→ Required work:
1. Answer these questions about the post on random symmetric matrices, one per line:
(a) In the opening setup, what is the variance of each diagonal entry $a_{ii}$?
(b) At what value of $x$ does $\mathcal{S}(m,x)$ equal the GOE?
(c) How many measures can be associated to a Morse function $f$ on a compact smooth manifold $M$?
2. From the post on random symmetric matrices, pull out word for word the stretch that begins at the words "for all $i \neq" and stops after "as $m\rightarrow \infty$.".

→ Passage to read:
# Characteristic polynomials of certain random symmetric matrices and the complexity of random Morse functions

Investigations concerning random Morse functions led me to the following problem. Consider the classical GOE of $m\times m$ real symmetric matrices $A$ with independent Gaussian entries with zero means and variances

$$\boldsymbol{E}(a_{ii}^2)=2 \boldsymbol{E}(a_{ij}^2)= 2$$

for all $i \neq j$. Consider the function

$$F_m(x, y) = \boldsymbol{E}_{GOE}\bigl( |\det(y+A)| e^{ -x(tr A)^2 } \bigr),$$

$x,y$ real, $x>0$. What can one say about the behavior of $F_m(x,y)$ as $m\rightarrow \infty$.

Equivalently we can consider the Gaussian ensemble $\mathcal{S}(m,x)$ of symmetric $m\times m$ real matrices with probability density

$$dP(A)=\frac{1}{Z_{m,x}} e^{-\frac{1}{2}tr(A^2)-x(tr A)^2} \prod_{i\leq j} da_{ij},$$

$x>0$, and then ask for the bevavior as $m\rightarrow \infty$ of the expectation

$$\boldsymbol{E}_{\mathcal{S}(m,x)}\left( |\det(A+y)|\right).$$

Observe that

$$GOE= \mathcal{S}(m,x)_{x=0}.$$

The normalizing constant $Z_{m,x}$ can be explicitly computed for any $x$ and thus

$$F_m(x,y)= \frac{Z_{m,x}}{Z_{m,0}} \boldsymbol{E}_{\mathcal{S}(m,x)}\left( |\det(A+y)|\right).$$

In the geometric problem I am interested $x=\frac{1}{8}$. In this case the ensemble $\mathcal{S}_m:=\mathcal{S}(m, \frac{1}{4})$ can be described as the ensemble of real, symmetric $m\times m$ matrices whose entries are mean zero Gaussian variables satisfying the covariance equalities

$$\boldsymbol{E}\left( a_{ij} a_{k\ell}\right)=-\frac{2}{2+m}\delta_{ij}\delta_{k\ell} +\left( \delta_{ik}\delta_{j\ell}+ \delta_{i\ell}\delta_{jk}\right).$$

Note that as $m\rightarrow \infty$ this ensemble resembles more and more the classical GOE which satisfies the covariance equalities

$$\boldsymbol{E}\left( a_{ij} a_{k\ell}\right)= \left(\delta_{ik}\delta_{j\ell}+ \delta_{i\ell}\delta_{jk}\right).$$

Finally, I want to explain how is this related to Morse theory. To put things in perspective observe that if $A$ is a symmetric $m\times m$ matrix, then its spectrum can be identified with the set of critical values of the restriction to the unit sphere in $\mathbb{R}^m$ of the quadratic polynomial

$$\mathbb{R}^m\ni x\mapsto q_A(X)=(Ax,x).$$

To a Morse function $f$ on a compact smooth manifold $M$ of dimension $m$ we can associate two measures.

→ Entries provided:
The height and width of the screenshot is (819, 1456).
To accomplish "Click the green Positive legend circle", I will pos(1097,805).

---

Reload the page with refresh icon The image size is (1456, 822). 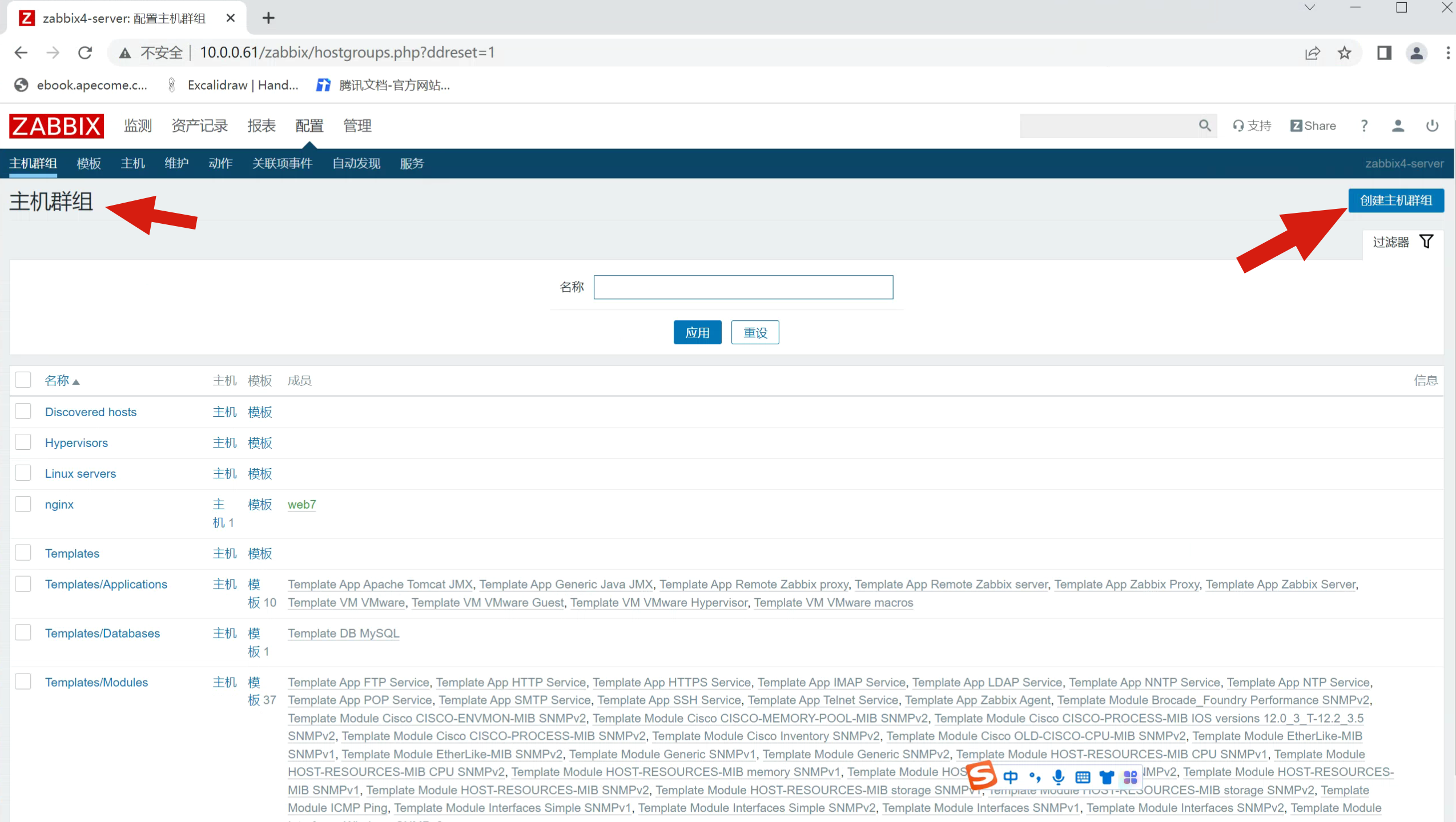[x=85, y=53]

→ Outputs for the tasks:
1.
(a) 2
(b) $x=0$
(c) Two

2.
for all $i \neq j$. Consider the function

$$F_m(x, y) = \boldsymbol{E}_{GOE}\bigl( |\det(y+A)| e^{ -x(tr A)^2 } \bigr),$$

$x,y$ real, $x>0$. What can one say about the behavior of $F_m(x,y)$ as $m\rightarrow \infty$.